Navy will have a chance to catch South Carolina off guard, especially with the Gamecocks coming off their always-important clash with Georgia the week before, but two things will be working against the Midshipmen. For one, dynamic quarterback Ricky Dobbs is gone, and while successor Kriss Proctor is not inexperienced (he filled in for Dobbs and ran for 201 yards against Central Michigan), he's not likely to provide the same passing threat as Dobbs, which helped keep foes honest. But more notably, the Navy defense -- which returns just five starters -- is going to have a hard time handling guys like Marcus Lattimore and Alshon Jeffery. Navy will have to hope the Gamecocks come out flat on both sides of the ball.
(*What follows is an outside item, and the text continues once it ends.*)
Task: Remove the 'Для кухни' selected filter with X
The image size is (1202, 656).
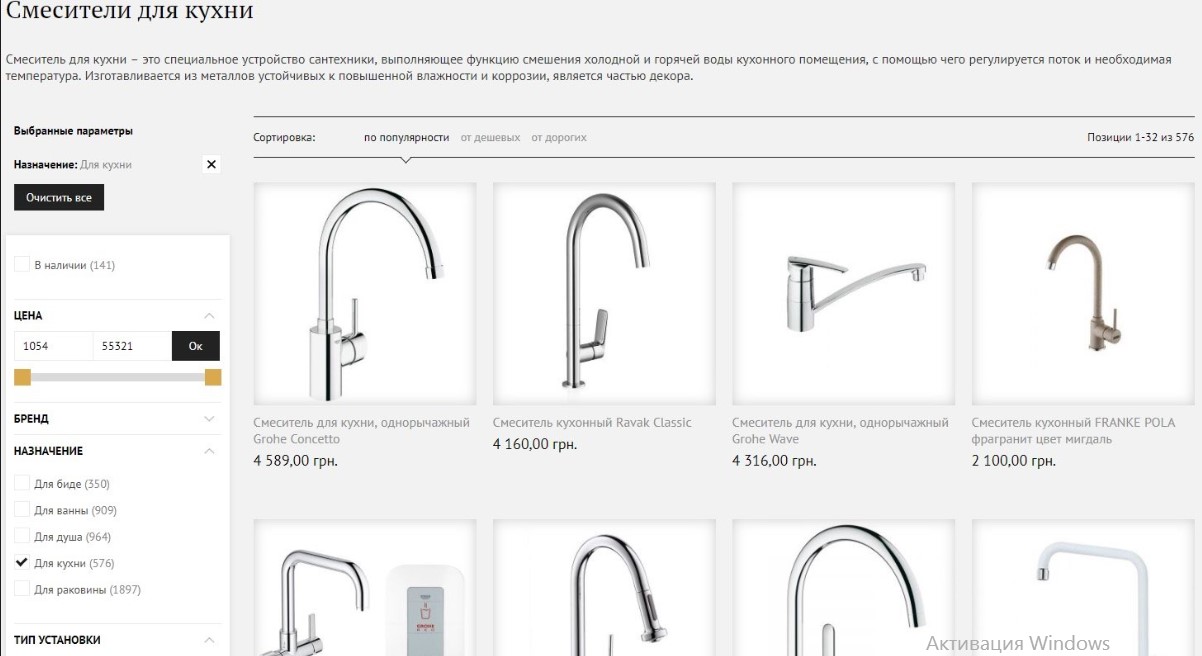Action: [x=211, y=164]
|The Mandel Initiative Podcast|
|Miami coach Al Golden joins the show to discuss his Hurricanes and the state of college football; Stewart and Mallory debate what the Hall of Fame is doing wrong and answer your listener mail.|
Stewart, I am a die-hard SEC fan, I am in the U.S. Army and follow football with a passion. That being said, I am baffled by the lack of attention to a team that I feel may just make a splash as a contender ... wait for it ... wait for it ... Oklahoma State. Eww, did I just say that? I do vaguely remember the Cowboys having a good team with a very good quarterback (Brandon Weeden) and outstanding receiver (Justin Blackmon), both of whom have returned this year. I admit that I am not sure how their defense is, but given the high-power nature of their offense it may offset their defensive deficiencies. Do you think they should at least be looked at as a potential BCS contender?
-- David A. Horn, Irvington, Ala.
I certainly think the Cowboys should be viewed as a potential BCS bowl contender. They weren't that far off the past two years (9-4 and 11-2 seasons, respectively), but season-ending Bedlam losses to Oklahoma kept them just short. And I'm certainly salivating over the possibilities of another year of Weeden-to-Blackmon. Running back Kendall Hunter is gone, but Joseph Randle showed as a freshman that he can be a capable replacement. There's no question this team is stacked offensively.
But I'm more inclined to think the Cowboys hit their ceiling last year. For one, there's no understating the impact Holgorsen had in his lone season as offensive coordinator. Mike Gundy had some highly productive offenses before, but nothing close to last year's unit, which ranked third nationally in total offense (520.3 yards per game), second in passing (345.9) and third in scoring (44.2). SI.com contributor George Schroeder visited Stillwater this spring and told the unique story of new coordinator Todd Monken, who literally had Weeden teach him the offense from scratch. It's one thing to learn the terminology, but it seems almost impossible for someone with no previous experience in Holgorsen's offense to replicate his play-calling ability. Meanwhile, there's no evidence to suggest Oklahoma State's defense is anywhere closer to championship level. Last year it ranked 88th nationally in yards allowed (409.5).
The Cowboys don't have the same overall talent level as Oklahoma, Texas or even Texas A&M, so they have to try to outscore them. Last year showed they may be able to do that most weeks, but at some point they'll have to stop somebody if they want to go undefeated.